Through your participation as co-sponsors, audience members and supporters, the Marfa community has helped shape this initiative. We are hugely grateful for the collaborative efforts of Tim Johnson and Caitlin Murray of the Marfa Book Company; Robert and Rosario Halpern of the Big Bend Sentinel; Tom Michael and the staff at Marfa Public Radio; Farm Stand Marfa; Cochineal; Maiya’s; Rob Crowley, Gory Smelley; The Crowley Theater; Thunderbird Hotel and The Capri; Padre’s; Robert Potts of The Dixon Water Foundation; and to the Food Shark and chef Rocky Barnett for all of their amazing creations. Add to that all of the camera people, copywriters, graphic artists, publicists and the very long list of all of you who contributed so much to the success of our first two Dialogues.

Even as we are expanding the horizons of the Marfa Dialogues project, we will continue our established practice of producing a new Marfa Dialogues program every other year here in Marfa. So break out the new dress and press that shirt – the Marfa Dialogues will be returning to Marfa in the fall of 2014.

And with the Marfa Dialogues banner flying over New York this fall, we hope if you can you’ll join us there and be a part of the exciting schedule of climate change programs being organized across the city. In the next several weeks we’ll be posting more details about the calendar of events on www.ballroommarfa.org and our new website, marfadialogues.org.

With great appreciation to all,

Fairfax Dorn
Hamilton Fish, co-founders, Marfa Dialogues

For more information on Marfa Dialogues past and future, visit our archive.

Announcing Marfa Dialogues/NY

July 16, 2013

image

Marfa Dialogues/NY to Debut in New York City this Fall

Interdisciplinary Project Brings Together Over 20 Leading Cultural, Academic and Advocacy Organizations Citywide To Address Climate Change in Art, Activism and Science.

June 27, 2013: The Robert Rauschenberg Foundation, Ballroom Marfa and the Public Concern Foundation will bring the Marfa Dialogues to New York in October-November 2013 as part of a continuing examination of climate change science, environmental activism and artistic practice.

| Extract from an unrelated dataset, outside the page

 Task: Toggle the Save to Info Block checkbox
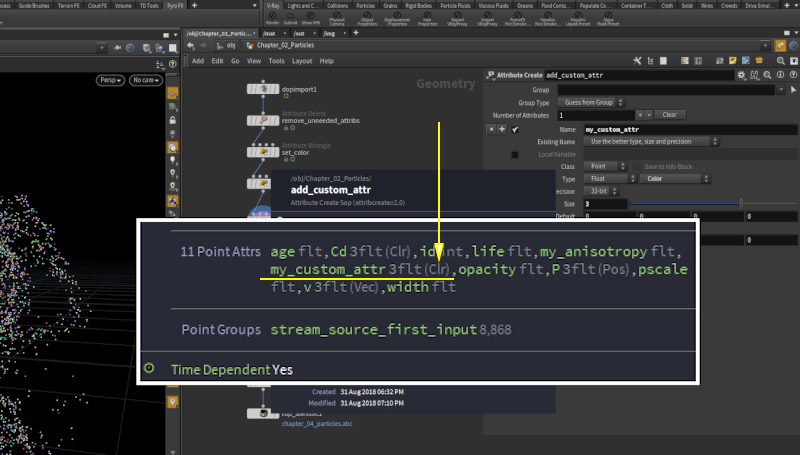point(635,166)
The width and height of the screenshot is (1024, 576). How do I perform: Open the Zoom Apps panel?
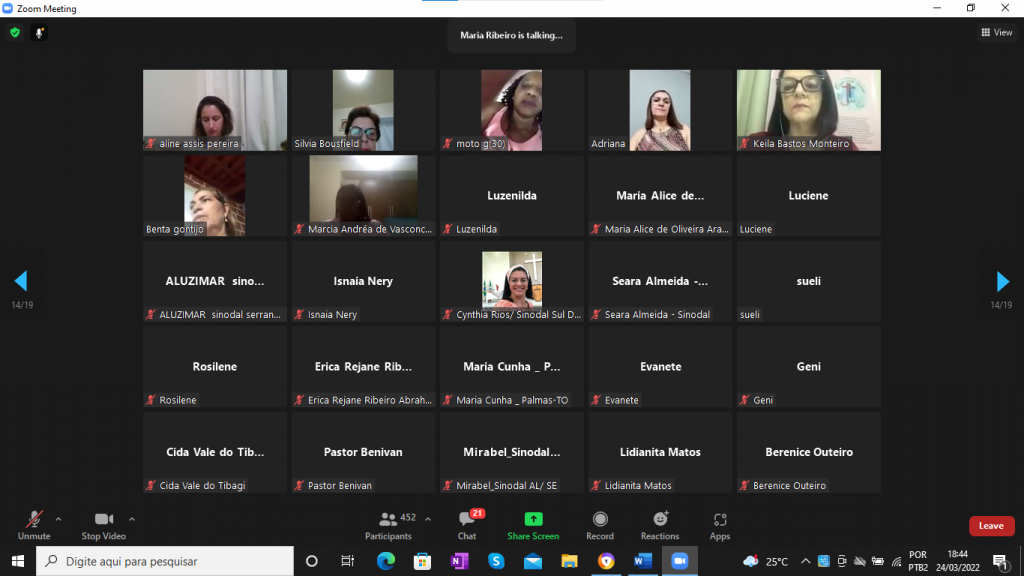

Marfa Dialogues/NY will feature two months of programming including community forums, art exhibitions, musical performance and environmental panels, all accessible to the public and available via broadcast and digital media. Ballroom Marfa will present an art exhibition of environmentally-engaged works at the Rauschenberg Foundation Project Space (455 W. 19th Street in Chelsea), and will orchestrate additional events with Marfa Dialogues program partners at that location.

A calendar of events will be available in August at www.marfadialogues.org, along with ongoing context and discussion for participants. For more about previous Marfa Dialogues, see www.ballroommarfa.org/dialogues.

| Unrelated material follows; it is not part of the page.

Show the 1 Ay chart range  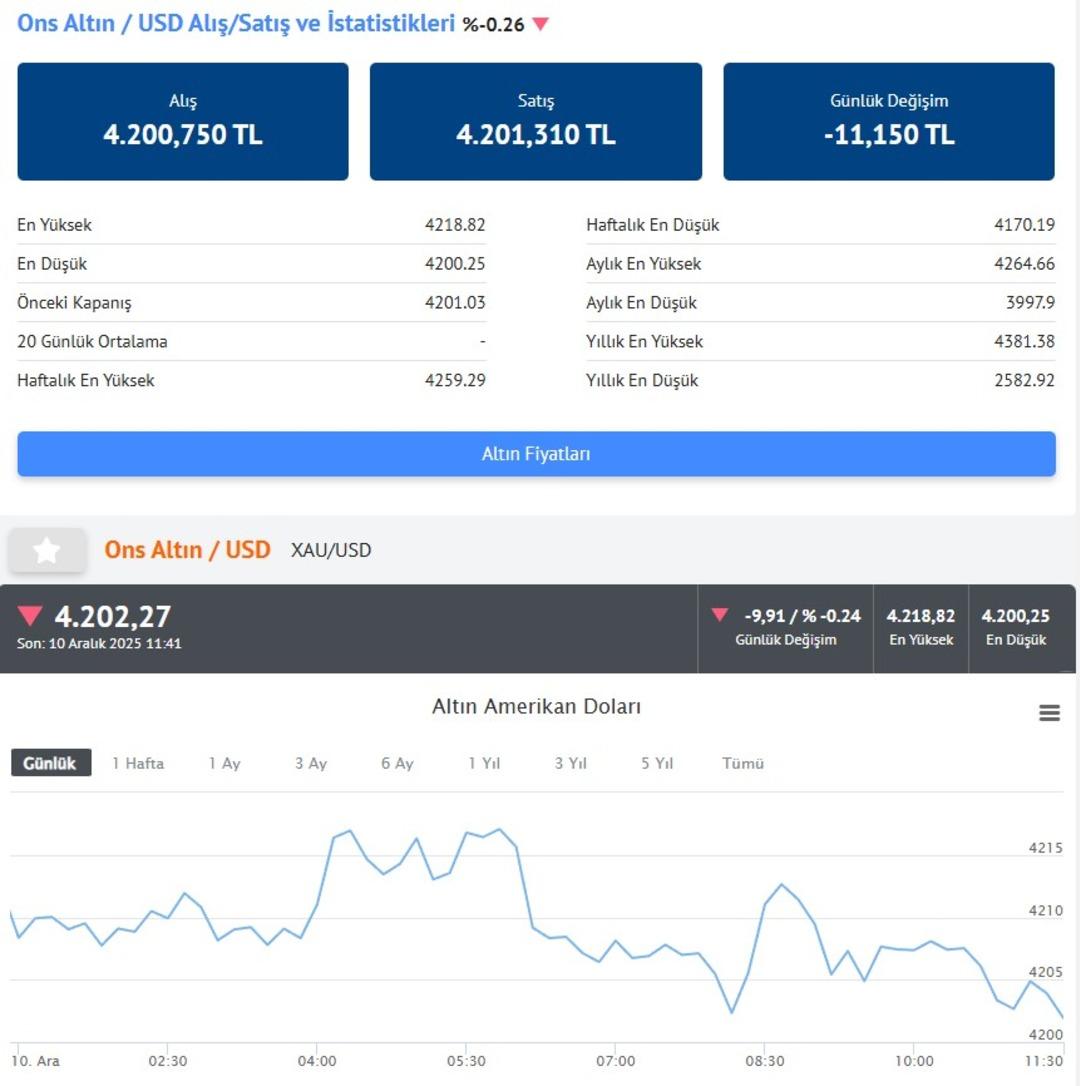coord(224,763)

Through program grants provided by the Robert Rauschenberg Foundation, Marfa Dialogues/NY establishes 18 programs radiating across New York. Programming partners include:

The Carbon Tax Center; The Center for Social Inclusion; Columbia University’s Earth Institute; Columbia University’s International Research Institute for Climate & Society; Cooper Union’s Institute for Sustainable Development; Gallery Aferro; High Line Art; IMC Lab & Gallery; Joe’s Pub at Public Theater; Mary Miss/City as a Living Laboratory; Materials for the Art; New School’s Center for New York City Affairs; NRDC; Sculpture Center; Socrates Sculpture Park; Storefront for Art & Architecture; Superhero Clubhouse and Triple Canopy.